> What is expected
Nothing in the records may be altered, so transcribe them exactly.

> Supplied records
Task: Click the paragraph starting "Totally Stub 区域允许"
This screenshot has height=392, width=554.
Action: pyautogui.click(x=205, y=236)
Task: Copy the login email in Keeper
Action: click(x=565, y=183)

> Task output
Task: Click the paragraph starting "Totally Stub 区域允许"
This screenshot has height=392, width=554.
Action: pyautogui.click(x=205, y=236)
Task: Copy the login email in Keeper
Action: click(x=565, y=183)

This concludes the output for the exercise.